---------- Source excerpt
Tencent's HunyuanDiT (Hunyuan Large-scale Text-to-Image Model) has recently released three new controllable plugins, ControlNet, in collaboration with the community. These plugins are named tile (high-definition zoom), inpainting (image restoration and expansion), and lineart (line drawing to image), further expanding its ControlNet matrix. The addition of these plugins allows the HunyuanDiT model to cover a broader range of application scenarios, including art, creativity, architecture, photography, cosmetics, and e-commerce, serving 80% of cases and scenarios globally. This provides businesses and individual developers, as well as creators, with more precise image generation capabilities and greater creative freedom.

The Tile plugin enhances image information, enabling super-high-definition zoom, even up to 4K to 8K clarity, suitable for scenarios where extreme attention to image details is required. The Inpainting plugin can fill in smudged and blotchy areas of images according to the creator's needs, achieving effects such as background replacement and subject alteration, and handling large-scale image redrawing. The Lineart plugin uses different line types to create images of real people, anime, and architecture, suitable for generating architectural renderings and coloring sketches.
--------------------
**Description of the task:** Reproduce the piece on the HunyuanDiT plugins word for word, starting with "The Tile plugin" and going on through "and coloring sketches.".
---------- Information shown
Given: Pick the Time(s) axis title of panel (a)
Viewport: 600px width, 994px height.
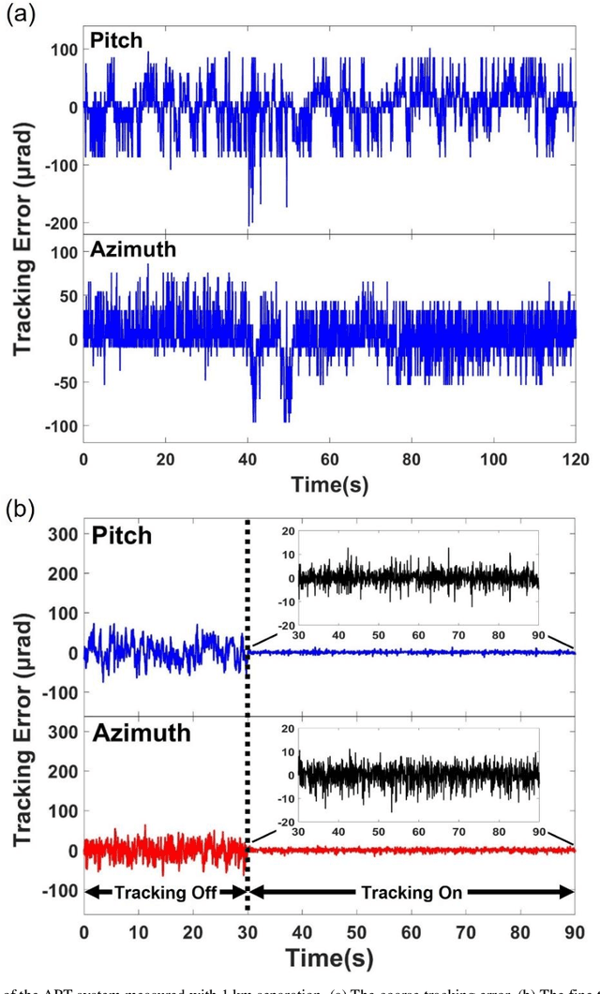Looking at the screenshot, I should [x=329, y=484].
--------------------
**Result:**
The Tile plugin enhances image information, enabling super-high-definition zoom, even up to 4K to 8K clarity, suitable for scenarios where extreme attention to image details is required. The Inpainting plugin can fill in smudged and blotchy areas of images according to the creator's needs, achieving effects such as background replacement and subject alteration, and handling large-scale image redrawing. The Lineart plugin uses different line types to create images of real people, anime, and architecture, suitable for generating architectural renderings and coloring sketches.